_Kutipan Terpilih_:
********************

JAKARTA, DDTCNews – Kementerian Keuangan merevisi peraturan mengenai penetapan sistem klasifikasi barang dan pembebanan tarif bea masuk atas barang impor.
Revisi tersebut dilakukan melalui Peraturan Menteri Keuangan (PMK) 62/2025. Beleid itu merupakan perubahan kedua dari PMK 26/2022. Kali ini, revisi dilakukan untuk mengakomodasi dinamika perubahan sejumlah ketentuan yang terkait dengan impor barang.
“PMK 26/PMK.010/2022...sebagaimana telah diubah dengan PMK 10/2024...perlu diubah,” bunyi salah satu pertimbangan PMK 62/2025, dikutip pada Senin (15/9/2025).

********************

_Data yang Disediakan_:
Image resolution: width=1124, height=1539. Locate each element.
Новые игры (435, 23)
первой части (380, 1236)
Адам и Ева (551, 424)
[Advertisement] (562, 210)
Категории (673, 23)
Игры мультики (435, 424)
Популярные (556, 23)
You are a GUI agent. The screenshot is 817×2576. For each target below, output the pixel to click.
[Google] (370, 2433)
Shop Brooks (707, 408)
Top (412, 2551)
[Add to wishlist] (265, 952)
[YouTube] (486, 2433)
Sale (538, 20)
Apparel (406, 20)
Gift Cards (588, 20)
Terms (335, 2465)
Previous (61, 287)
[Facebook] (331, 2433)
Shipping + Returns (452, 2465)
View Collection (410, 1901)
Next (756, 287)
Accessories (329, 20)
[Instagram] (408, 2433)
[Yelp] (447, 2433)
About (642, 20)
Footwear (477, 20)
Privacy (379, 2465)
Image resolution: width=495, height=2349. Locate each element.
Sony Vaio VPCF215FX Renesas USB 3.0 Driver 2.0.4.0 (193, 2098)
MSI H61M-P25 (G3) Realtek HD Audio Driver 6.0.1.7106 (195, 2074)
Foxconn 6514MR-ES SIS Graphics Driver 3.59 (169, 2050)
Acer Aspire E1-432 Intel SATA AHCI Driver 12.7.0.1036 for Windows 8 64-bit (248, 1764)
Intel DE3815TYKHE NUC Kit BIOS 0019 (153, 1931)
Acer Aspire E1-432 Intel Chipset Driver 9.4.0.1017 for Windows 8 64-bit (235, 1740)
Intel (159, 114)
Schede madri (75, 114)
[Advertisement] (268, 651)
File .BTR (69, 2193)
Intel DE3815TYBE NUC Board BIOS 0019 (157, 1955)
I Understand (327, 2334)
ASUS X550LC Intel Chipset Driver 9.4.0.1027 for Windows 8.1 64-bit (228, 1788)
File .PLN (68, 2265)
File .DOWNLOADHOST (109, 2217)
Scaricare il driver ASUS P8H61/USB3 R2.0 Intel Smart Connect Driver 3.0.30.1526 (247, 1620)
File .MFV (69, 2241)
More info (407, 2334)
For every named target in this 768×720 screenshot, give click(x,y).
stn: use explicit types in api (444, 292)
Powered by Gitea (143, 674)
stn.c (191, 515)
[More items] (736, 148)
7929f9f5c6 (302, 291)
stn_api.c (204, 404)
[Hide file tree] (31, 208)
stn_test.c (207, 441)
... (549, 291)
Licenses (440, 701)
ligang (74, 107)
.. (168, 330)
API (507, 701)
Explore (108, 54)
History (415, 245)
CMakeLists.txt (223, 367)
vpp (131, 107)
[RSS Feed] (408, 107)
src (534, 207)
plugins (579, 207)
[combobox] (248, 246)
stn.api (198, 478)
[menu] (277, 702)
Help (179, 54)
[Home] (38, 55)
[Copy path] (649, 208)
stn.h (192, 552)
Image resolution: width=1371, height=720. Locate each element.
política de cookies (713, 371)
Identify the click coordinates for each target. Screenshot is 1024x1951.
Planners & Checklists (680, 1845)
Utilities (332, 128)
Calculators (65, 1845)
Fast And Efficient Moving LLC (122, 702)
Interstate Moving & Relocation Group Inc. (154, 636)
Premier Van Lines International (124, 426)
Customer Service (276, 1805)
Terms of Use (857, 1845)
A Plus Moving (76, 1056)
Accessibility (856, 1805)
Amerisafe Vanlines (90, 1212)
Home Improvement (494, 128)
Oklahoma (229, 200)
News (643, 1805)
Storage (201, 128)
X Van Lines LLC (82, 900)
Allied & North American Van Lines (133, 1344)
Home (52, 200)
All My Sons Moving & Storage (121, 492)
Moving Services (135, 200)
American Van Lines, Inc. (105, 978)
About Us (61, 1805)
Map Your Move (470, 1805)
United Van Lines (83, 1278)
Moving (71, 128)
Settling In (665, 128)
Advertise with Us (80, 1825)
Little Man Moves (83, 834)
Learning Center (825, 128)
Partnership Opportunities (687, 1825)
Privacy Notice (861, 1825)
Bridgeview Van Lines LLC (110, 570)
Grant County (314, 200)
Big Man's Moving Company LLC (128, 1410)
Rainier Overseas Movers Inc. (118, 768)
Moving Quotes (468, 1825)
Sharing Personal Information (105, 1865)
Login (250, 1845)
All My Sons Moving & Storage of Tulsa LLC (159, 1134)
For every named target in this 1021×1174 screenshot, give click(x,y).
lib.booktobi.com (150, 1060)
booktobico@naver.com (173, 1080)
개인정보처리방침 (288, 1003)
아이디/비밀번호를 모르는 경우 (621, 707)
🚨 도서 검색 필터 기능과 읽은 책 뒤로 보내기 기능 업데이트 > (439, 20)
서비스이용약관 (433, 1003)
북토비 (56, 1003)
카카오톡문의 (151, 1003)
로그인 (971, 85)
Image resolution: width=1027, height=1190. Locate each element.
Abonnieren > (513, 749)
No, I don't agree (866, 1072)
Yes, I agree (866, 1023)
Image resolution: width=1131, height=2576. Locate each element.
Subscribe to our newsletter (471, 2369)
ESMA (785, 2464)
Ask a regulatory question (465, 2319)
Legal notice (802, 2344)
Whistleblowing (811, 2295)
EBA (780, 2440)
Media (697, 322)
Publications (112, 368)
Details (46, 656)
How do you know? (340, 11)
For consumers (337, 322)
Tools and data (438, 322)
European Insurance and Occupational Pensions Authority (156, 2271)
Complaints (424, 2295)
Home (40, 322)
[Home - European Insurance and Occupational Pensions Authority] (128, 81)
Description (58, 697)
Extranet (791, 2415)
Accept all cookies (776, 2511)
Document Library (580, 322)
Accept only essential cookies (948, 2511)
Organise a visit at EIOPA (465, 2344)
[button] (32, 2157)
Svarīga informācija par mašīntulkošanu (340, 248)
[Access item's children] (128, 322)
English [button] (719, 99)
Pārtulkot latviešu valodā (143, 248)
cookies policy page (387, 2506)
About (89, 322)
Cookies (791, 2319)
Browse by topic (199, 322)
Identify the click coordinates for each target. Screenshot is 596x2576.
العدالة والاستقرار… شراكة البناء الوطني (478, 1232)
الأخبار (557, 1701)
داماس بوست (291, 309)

********************

_Langkah yang Dikerjakan_:
• 1. Jawab pertanyaan berikut berdasarkan berita tentang revisi tarif bea masuk di atas.
(a) Kementerian apa yang merevisi peraturan tersebut?
(b) PMK 62/2025 merupakan perubahan keberapa dari PMK 26/2022?
(c) Pada hari dan tanggal berapa pertimbangan PMK 62/2025 dikutip?
• 2. Tuliskan kembali tanpa perubahan bagian berita tentang revisi tarif bea masuk di atas yang dibuka dengan kata-kata "JAKARTA, DDTCNews –" dan ditutup dengan "dengan impor barang.".
• 3. Teruskan berita tentang revisi tarif bea masuk di atas, mulai setelah kalimat terakhirnya.

_Hasil Secara Berurutan_:
• 1.
(a) Kementerian Keuangan.
(b) Perubahan kedua.
(c) Senin, 15/9/2025.

• 2.
JAKARTA, DDTCNews – Kementerian Keuangan merevisi peraturan mengenai penetapan sistem klasifikasi barang dan pembebanan tarif bea masuk atas barang impor.
Revisi tersebut dilakukan melalui Peraturan Menteri Keuangan (PMK) 62/2025. Beleid itu merupakan perubahan kedua dari PMK 26/2022. Kali ini, revisi dilakukan untuk mengakomodasi dinamika perubahan sejumlah ketentuan yang terkait dengan impor barang.

• 3.
Secara lebih terperinci, PMK 62/2025 dirilis dengan 3 tujuan. Pertama, mengharmonisasikan pengaturan pemberian insentif bea masuk atas impor kendaraan bermotor listrik berbasis baterai dalam keadaan utuh (completely built up/CBU) dan dalam keadaan terurai lengkap (completely knocked down/CKD) roda 4.
Penyesuaian tersebut dilakukan seiring dengan terbitnya Peraturan Menteri (Permen) Investasi dan Hilirisasi/Kepala Badan Koordinasi Penanaman Modal (BKPM) No. 1 Tahun 2024. Permen Investasi itu merupakan pedoman dan tata kelola pemberian insentif kendaraan bermotor listrik berbasis baterai roda 4.
Kedua, menyesuaikan pembebanan tarif bea masuk atas barang impor berupa produk teknologi informasi dan komunikasi. Hal ini dimaksudkan untuk mendorong keberlanjutan pengembangan teknologi dan industri informasi teknologi di dalam negeri.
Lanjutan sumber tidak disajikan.